If you would know the history that made our world, spend a week with Mr. Hoovers book.
Just like Poland provoked Hitler.
Not this **** again.
Someone tell Buchanan we’ve been hearing this **** for over 50 years.
I supposed not handing over Hawaii to the Japanese could have been considered to be a “provocation” in some people’s eyes.
My father, a Navy veteran of Veracruz and WW-I, was called back to active duty in the US Navy in April 1941. Our nation was most definitely preparing for war eight months before Pearl Harbor.
The US refused to concede the Pacific to the Japanese, so of course we started it. lol.
Stupid isolationists
bfl
I’ll spare posting the pictures from the “Rape of Nanking” and “Unit 731”. But you get my point.
Interesting. But I wonder how much of this was deliberate on FDR’s part. There was no doubt that FDR was fixated by the threat from Hitler’s Germany. Also, there was a strong “China Lobby” within the US State Department. Perhaps it was a case of US policy toward Japan “being on autopilot”.

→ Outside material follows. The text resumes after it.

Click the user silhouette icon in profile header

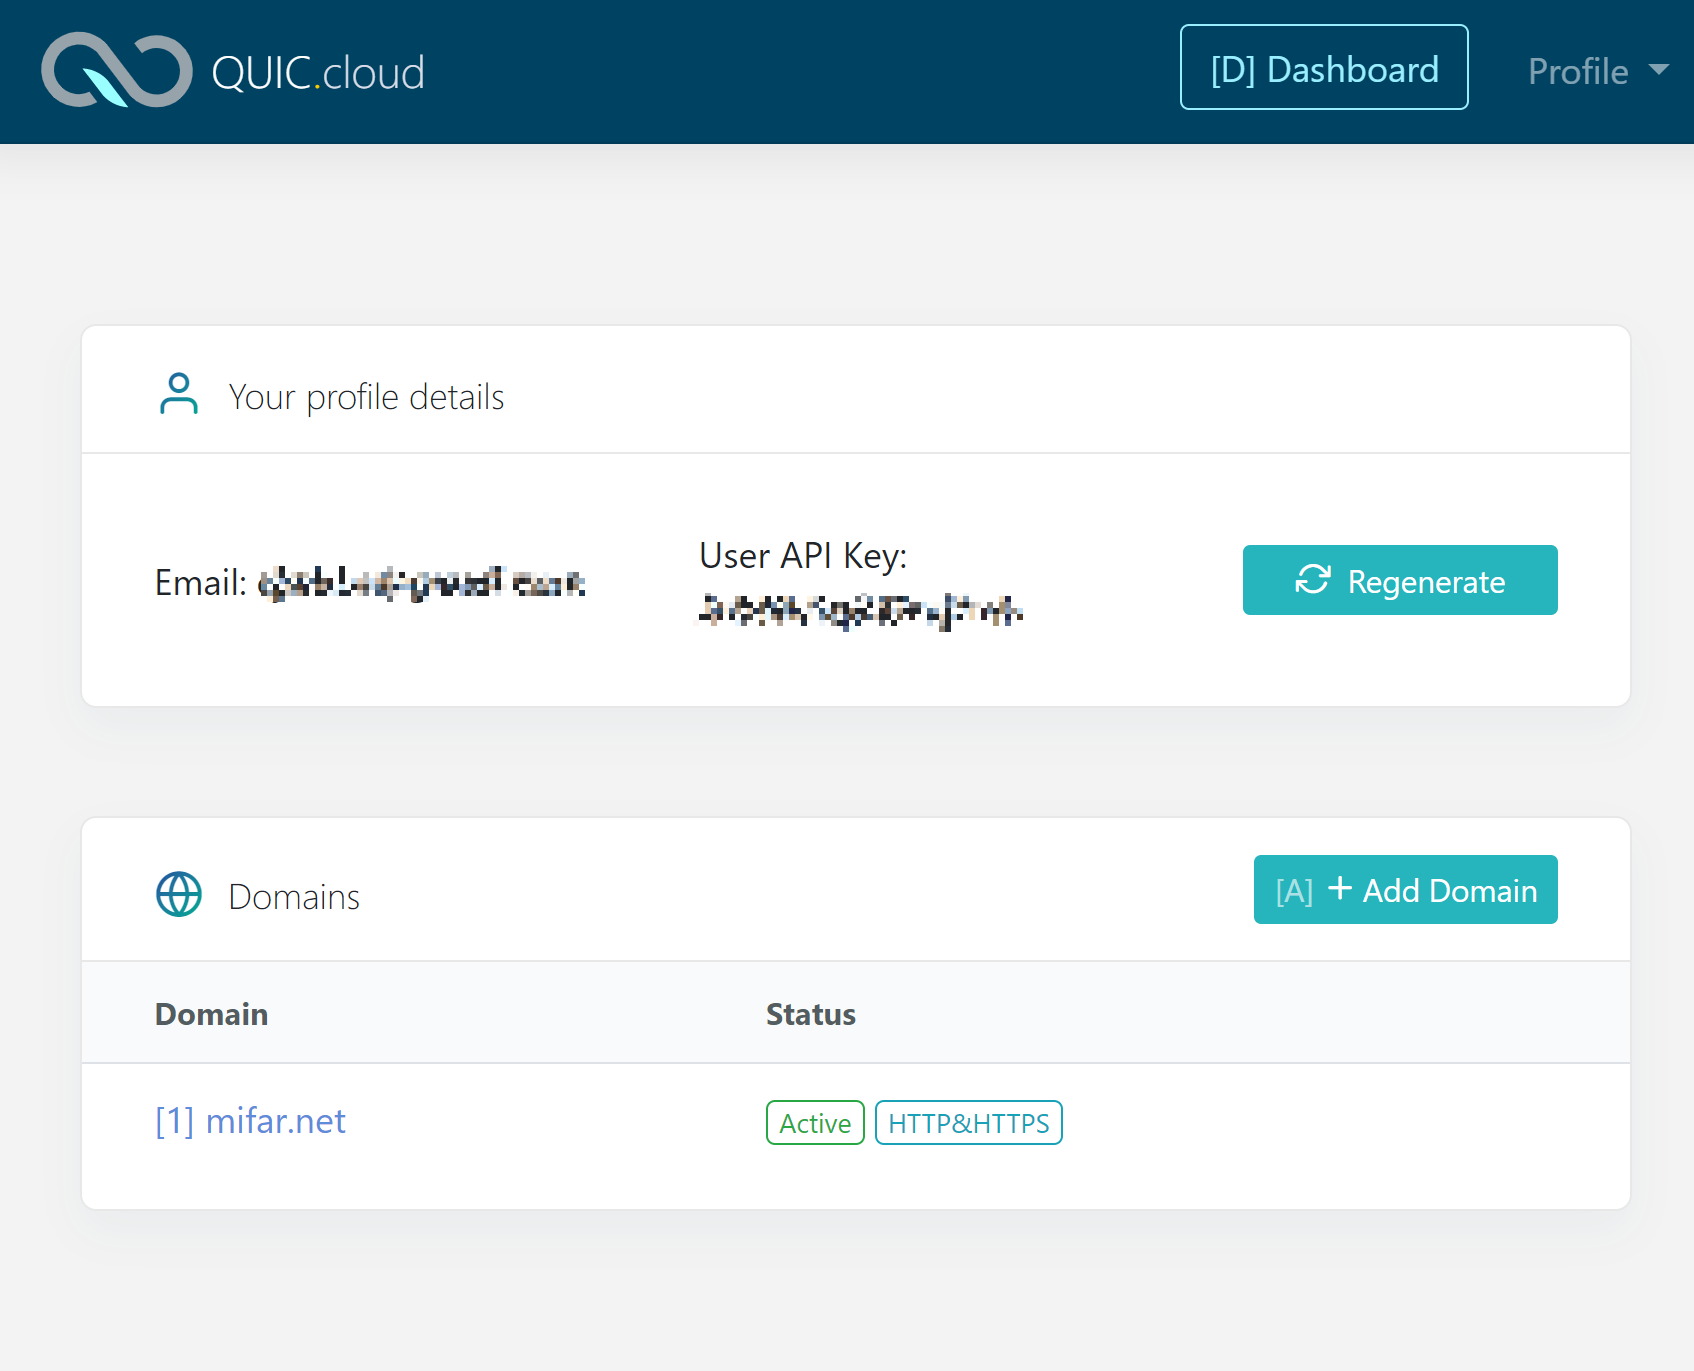(x=179, y=394)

The whole Pacific, not just Hawaii
Including California.
I don’t know how peace was possible given that Japan was committing crimes against humanity in China. FDR’s problem, however, was that he engaged in a series of provacative actions against Japan, yet did not prepare for war. As a result, the Japanese thought America was so weak, they felt confident enought to sail halfway across the Pacific and try to blow up our Navy. Had they gone back for a successful 3rd strike on Dec. 7, one wonders how the war would’ve turned out.
years ago read the book A Republic, Not an Empire by Pat Buchanan. He was under the opinion that FDR antagonized the Japanese
Remember also, Japan was targeting Britain’s Asian colonies, as well.
I think they figured, Hitler was so mired with Russia, he couldn’t help Japan, and therefore, Japan wasn’t as much of a threat.
I still don’t know why Lithuania provoked the Germans to bomb Pearl Harbor.
The RMS Lithuania was sunk by an Australian submarine in 1915, wasn’t it?
Maybe we *were* preparing for war with Japan, but how do you separate normal preparation and escalation between increasingly hostile countries with deliberate provocation?
By this logic, we are preparing for war with China now. Within our government I am pretty sure Obama and the democrats do not want war with China. If there is anyone deep inside the Pentagon that wants war, it’s because we want to fight them now before we get relatively weaker, but it is probably not a significant number.
This whole argument does not recognize the axiom “if you want peace, prepare for war”.
Probably, and FDR was probably a jackass, but the jackass did good in kicking the Japanese in their behinds.
Explain this:
“At a Nov. 25 meeting of FDRs war council, Secretary of War Henry Stimsons notes speak of the prevailing consensus: The question was how we should maneuver them (the Japanese) into ... firing the first shot without allowing too much danger to ourselves.”